Your task.
From the records below, transcribe only the lines running from the one with "Lake Atitlan (119, 1534)" through the one with "Remote Work (269, 1545)". Keep both of those end lines.

Records for the task Start Marker

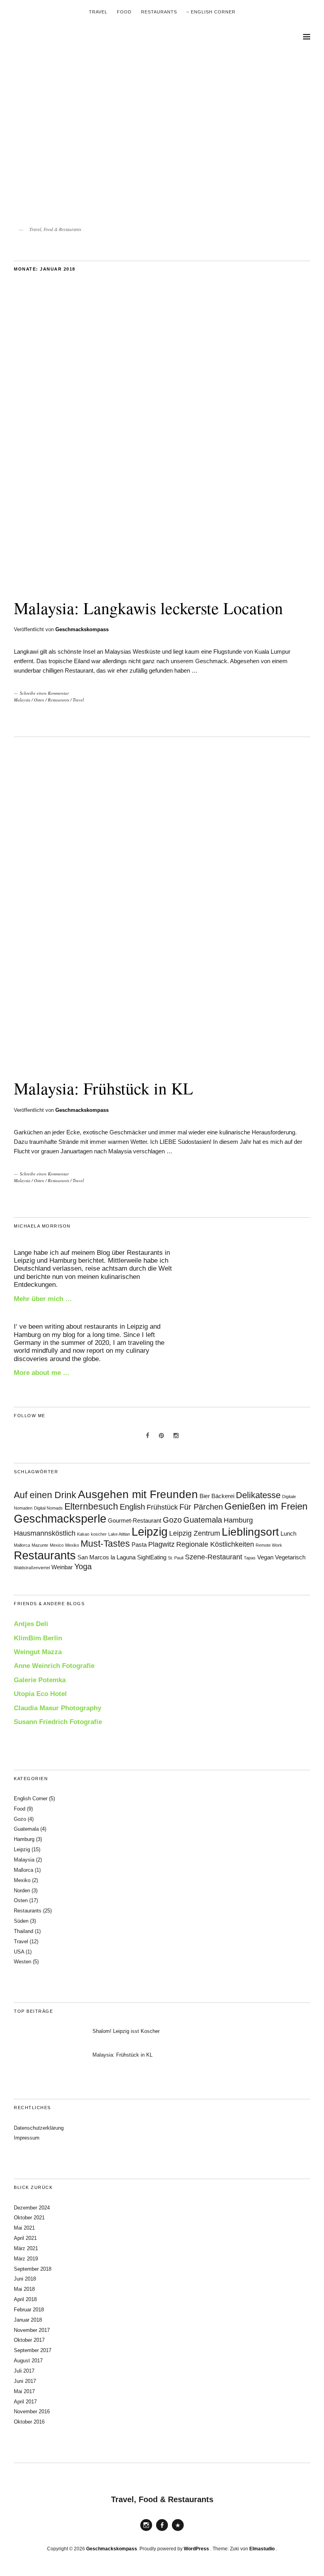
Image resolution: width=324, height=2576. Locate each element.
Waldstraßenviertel (32, 1567)
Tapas (250, 1557)
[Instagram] (176, 1435)
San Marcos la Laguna (106, 1557)
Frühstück (162, 1507)
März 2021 (26, 2248)
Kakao (83, 1534)
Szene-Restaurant (213, 1557)
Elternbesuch (91, 1506)
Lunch (288, 1534)
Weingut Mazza (38, 1652)
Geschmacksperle (60, 1518)
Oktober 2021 (29, 2218)
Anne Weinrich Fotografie (54, 1666)
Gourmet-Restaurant (134, 1520)
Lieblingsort (250, 1532)
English (132, 1506)
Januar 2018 (28, 2320)
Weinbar (62, 1567)
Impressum (27, 2138)
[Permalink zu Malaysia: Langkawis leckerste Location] (162, 582)
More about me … (42, 1372)
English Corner (30, 1798)
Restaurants (159, 11)
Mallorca (22, 1545)
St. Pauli (175, 1557)
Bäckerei (222, 1496)
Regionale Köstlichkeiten (215, 1544)
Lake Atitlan (119, 1534)
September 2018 (32, 2269)
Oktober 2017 (29, 2340)
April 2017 (25, 2402)
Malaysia (22, 700)
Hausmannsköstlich (44, 1533)
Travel (98, 11)
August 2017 (28, 2361)
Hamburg (238, 1520)
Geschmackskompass (82, 629)
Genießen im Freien (265, 1506)
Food (124, 11)
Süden (21, 1921)
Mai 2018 (24, 2289)
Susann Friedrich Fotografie (58, 1722)
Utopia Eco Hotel (40, 1694)
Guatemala (202, 1520)
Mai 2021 (24, 2228)
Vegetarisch (290, 1557)
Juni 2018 (25, 2279)
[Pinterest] (162, 1435)
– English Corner (210, 11)
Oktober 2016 (29, 2422)
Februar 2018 (29, 2310)
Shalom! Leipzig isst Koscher (126, 2031)
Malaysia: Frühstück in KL (103, 1088)
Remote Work (269, 1545)
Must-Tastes (105, 1543)
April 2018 (25, 2299)
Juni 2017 (25, 2381)
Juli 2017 (24, 2371)
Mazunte (40, 1545)
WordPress (196, 2549)
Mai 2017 (24, 2391)
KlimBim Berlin (38, 1638)
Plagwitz (161, 1544)
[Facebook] (148, 1435)
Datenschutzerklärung (39, 2128)
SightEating (151, 1557)
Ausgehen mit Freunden (138, 1494)
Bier (205, 1496)
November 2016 (32, 2411)
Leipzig (150, 1531)
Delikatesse (258, 1495)
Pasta (139, 1545)
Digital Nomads (48, 1508)
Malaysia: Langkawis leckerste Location (148, 608)
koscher (99, 1534)
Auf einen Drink (45, 1495)
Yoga (83, 1566)
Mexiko (72, 1545)
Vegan (265, 1557)
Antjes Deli (31, 1624)
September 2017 (32, 2350)
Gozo (172, 1520)
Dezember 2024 (32, 2208)
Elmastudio (262, 2549)
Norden (22, 1890)
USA (19, 1952)
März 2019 (26, 2259)
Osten (39, 700)
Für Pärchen (201, 1506)
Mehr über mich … (43, 1299)
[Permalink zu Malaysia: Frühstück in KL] (162, 1062)
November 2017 (32, 2330)
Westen (22, 1962)
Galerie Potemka (40, 1680)
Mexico (57, 1545)
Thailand (23, 1931)
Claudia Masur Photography (57, 1708)
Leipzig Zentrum (194, 1533)
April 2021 (25, 2238)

Records for the task End Marker

Task result.
Lake Atitlan (119, 1534)
September 2018 (32, 2269)
Oktober 2017 (29, 2340)
April 2017 (25, 2402)
Malaysia (22, 700)
Hausmannsköstlich (44, 1533)
Travel (98, 11)
August 2017 (28, 2361)
Hamburg (238, 1520)
Geschmackskompass (82, 629)
Genießen im Freien (265, 1506)
Food (124, 11)
Süden (21, 1921)
Mai 2018 (24, 2289)
Susann Friedrich Fotografie (58, 1722)
Utopia Eco Hotel (40, 1694)
Guatemala (202, 1520)
Mai 2021 (24, 2228)
Vegetarisch (290, 1557)
Juni 2018 (25, 2279)
[Pinterest] (162, 1435)
– English Corner (210, 11)
Oktober 2016 (29, 2422)
Februar 2018 (29, 2310)
Shalom! Leipzig isst Koscher (126, 2031)
Malaysia: Frühstück in KL (103, 1088)
Remote Work (269, 1545)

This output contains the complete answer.